Kris Tinkle reminisces
The `polisher’ and pepperpot
Guyana Chronicle
December 19, 2004
CHRISTMAS was a mere three days away, and in the Kris Tinkle household, it was time to wax the floor after carefully staining the old purple-heart with a rosewood dye that left the hands of Kris Junior almost blood-red.
The floor was worn smooth after years of children pattering up and down, and would take the Mansion wax well. But applying the polish and then shining the floor was the big deal.
Firstly, the wax had to be applied by hand with a bit of soft cloth. It was left for a while, with no one walking on it of course, then came the shining part. The contraption used to do this was an oblong pad topped by a layer of lead to make the thing heavy. A long pole was attached to the top of this, so the pad could swivel from side to side, as the one manipulating the polisher stood one place, swinging the thing, and the result was a shining surface in which one could almost see one’s face.
Effective, but quite laborious. Kris Junior got down to this, in vest and short pants, and a big glass of sorrel packed with ice to sip now and then. On the radio, Perry Como was singing “There’s No Place Like Home for the Holidays”, and a masquerade band could be heard coming around the corner. Kris Junior smiled in anticipation as the aroma of a ham baking in Mrs. Tinkle’s oven wafted into the sitting room.
He knew that tonight, too, his mother would start the pepperpot in the big enameled pot, and this would give off its own peculiar aroma, redolent with spices and cloves and pork and cow-heel and beef and salted meat, cooking in the Amerindian cassareep. The pepperpot will sit for a few days and appear at the dining table for the first time on Christmas Eve.
Soon, Kris Junior had finished polishing the sitting room, and was now labouring in his parents’ bedroom. The smooth Como vocalising had come to an end on the radio and now Radio Demerara was airing Sparrow’s version of `The Christmas Song’. Again, Kris Junior was surprised at the versatility of Trinidad and Tobago’s calypso icon. He thought he would have to hurry down to Auto Supplies to get a copy of the Sparrow L.P. It cost eight dollars and he wondered if Mr. Tinkle would subsidise the purchase.

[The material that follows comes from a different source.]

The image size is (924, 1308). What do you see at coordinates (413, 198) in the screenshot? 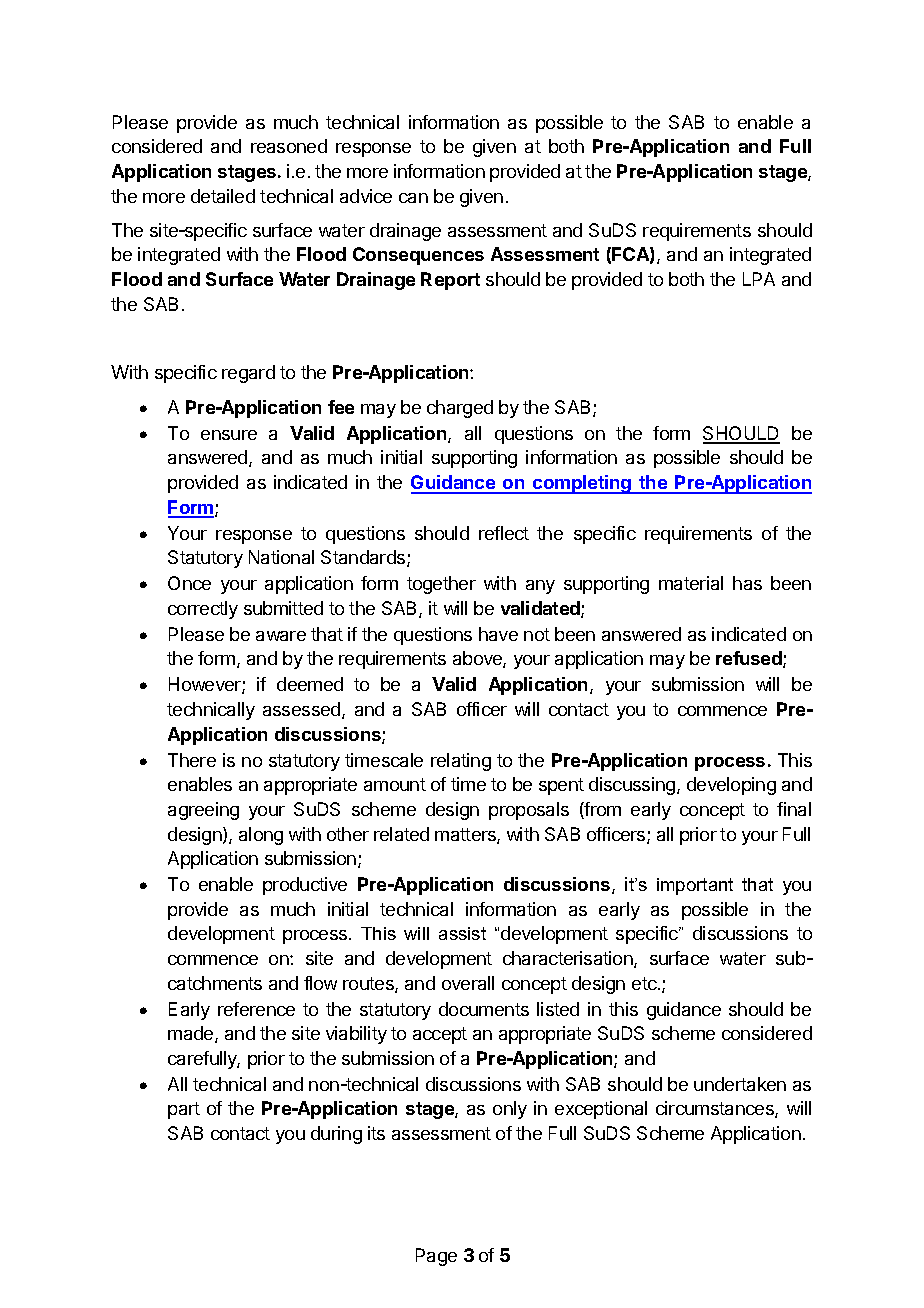
I see `can` at bounding box center [413, 198].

By this time, Kris Junior began feeling a twinge in his arms for pushing and pulling the polisher, and he hoped that there was some Sloan’s Liniment in the medicine chest. That night, he planned to go to the Globe Cinema to see `David and Bathsheba’. The film was not in Cinemascope, the new wide-screen process and he thought it should have been, what with David slaying his tens of thousands and all that.
Kris Junior was just about to finish polishing the floor in the other bedroom when he was informed by his Mum that he had to put up the Christmas tree that evening. She didn’t even want to hear that he had a date at the cinema.

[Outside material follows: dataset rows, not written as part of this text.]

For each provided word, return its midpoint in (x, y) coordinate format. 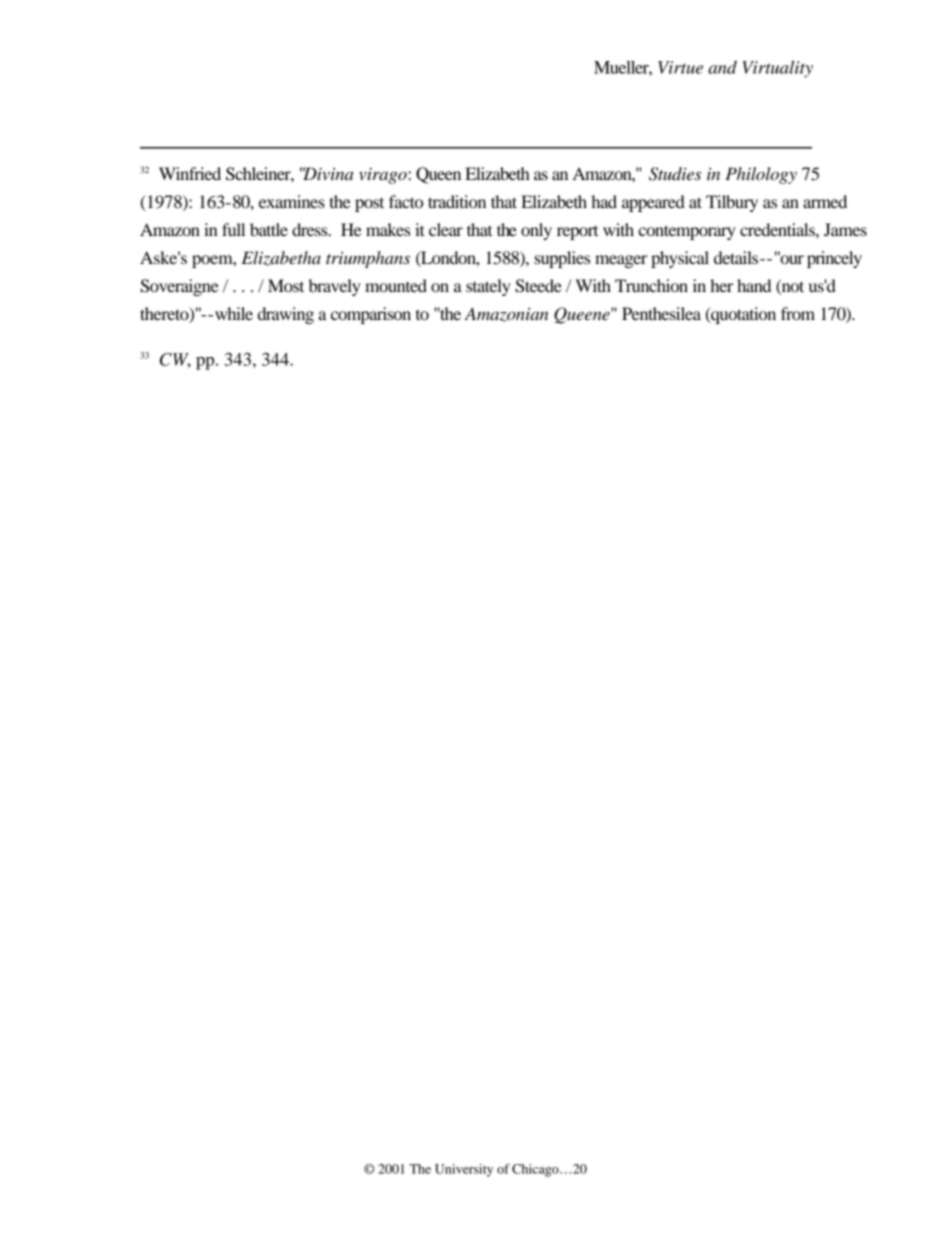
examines (292, 201)
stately (488, 287)
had (604, 201)
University (464, 1170)
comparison (371, 315)
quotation (742, 315)
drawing (286, 315)
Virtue (680, 67)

And so later that evening he stood by the finished tree in the sitting room. He had just switched on the fairy lights, and as they blinked on and off, gleaming like so many baubles in a Royal Jewel House display window, he noticed that one string of lights was not working. He fretted at the manufacturers who used a single wire to connect the bulbs, so that if one bulb blew, the whole string became useless. He would have to get some more lights the next day.
He stood back from the tree and looked at the big star on top, and the gaily coloured balls and the silver tinsel, and he imagined the gifts that would be put under it on Christmas Eve, to be opened by the family after church on Christmas morning.
A few minutes, later he was reclining in his favourite Berbice chair, freshly polished, with new gimp and new tacks with shiny heads. And as he nibbled on a piece of ham he had covertly sliced off the freshly-baked leg, he thought of Gregory Peck as David, on his balcony ogling Susan Hayward as Bathesheba as she bathed on her roof.
Oh well, he’ll catch it the next night.